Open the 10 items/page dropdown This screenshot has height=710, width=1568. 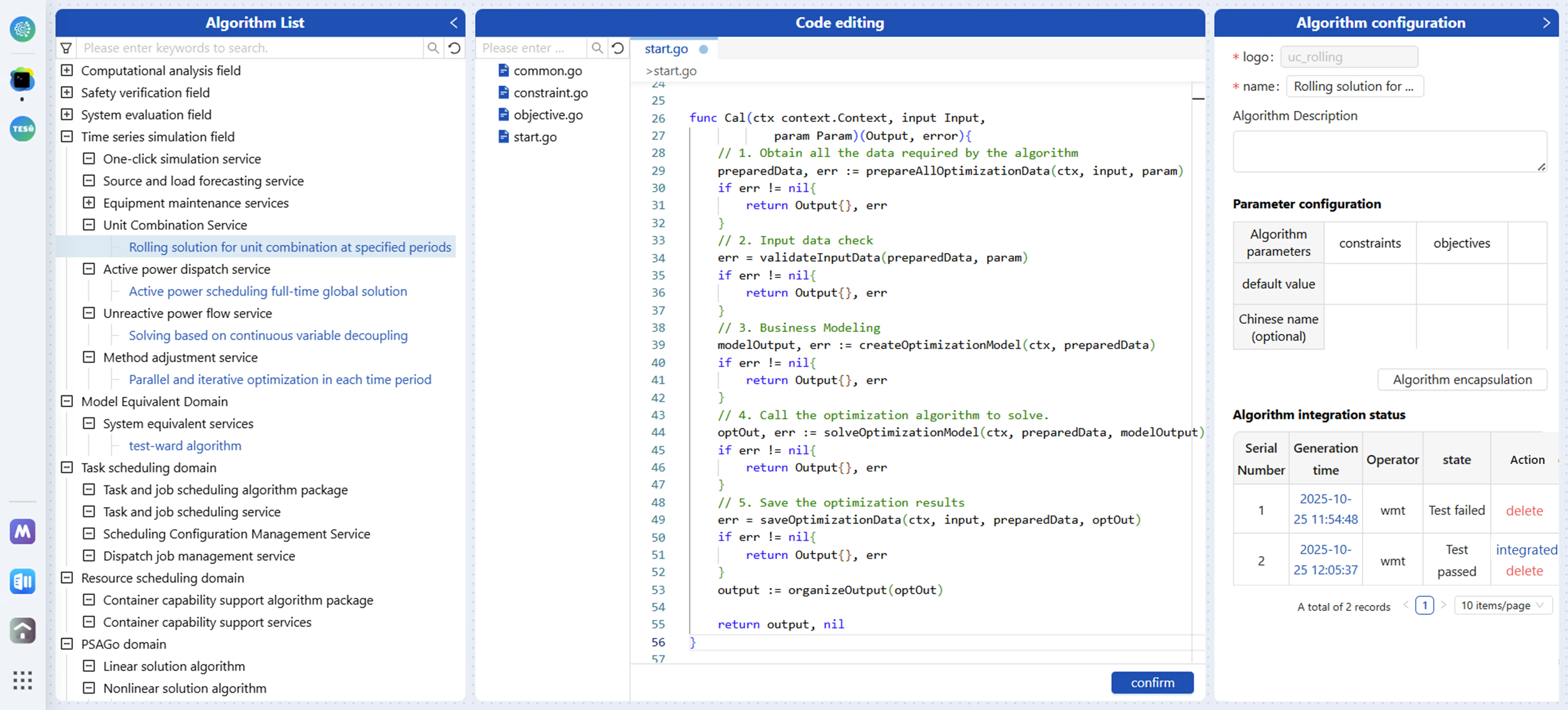pyautogui.click(x=1502, y=605)
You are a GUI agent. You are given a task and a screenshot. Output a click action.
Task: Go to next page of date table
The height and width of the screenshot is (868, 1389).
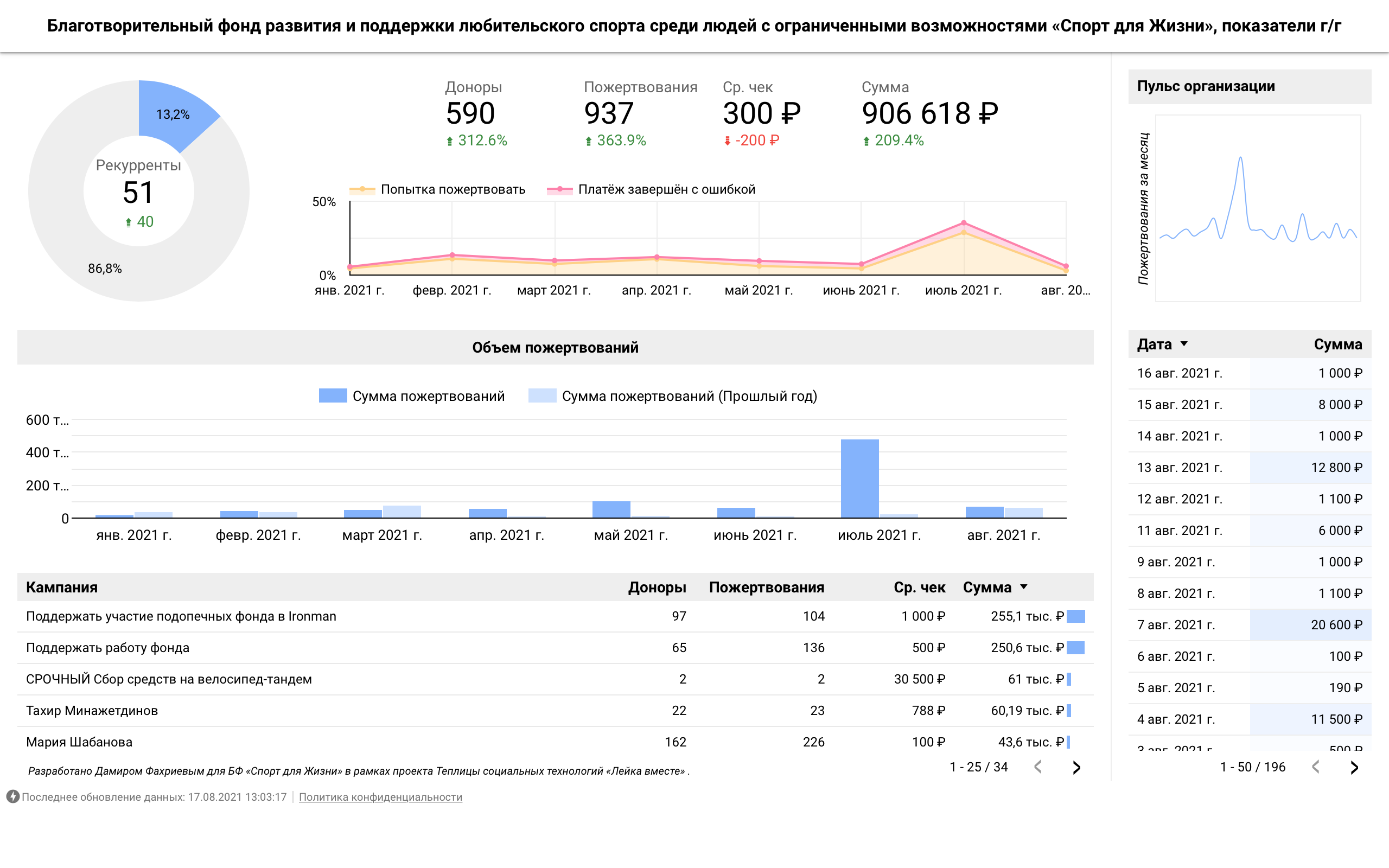[x=1354, y=768]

- WHAT TO DO:
In the data, the line that contains "The height and" begins the part to write out; restate it and each line after it word for word through the end, with no pictures.

- YOUR RESPONSE:
The height and width of the screenshot is (868, 1389).
[x=1354, y=768]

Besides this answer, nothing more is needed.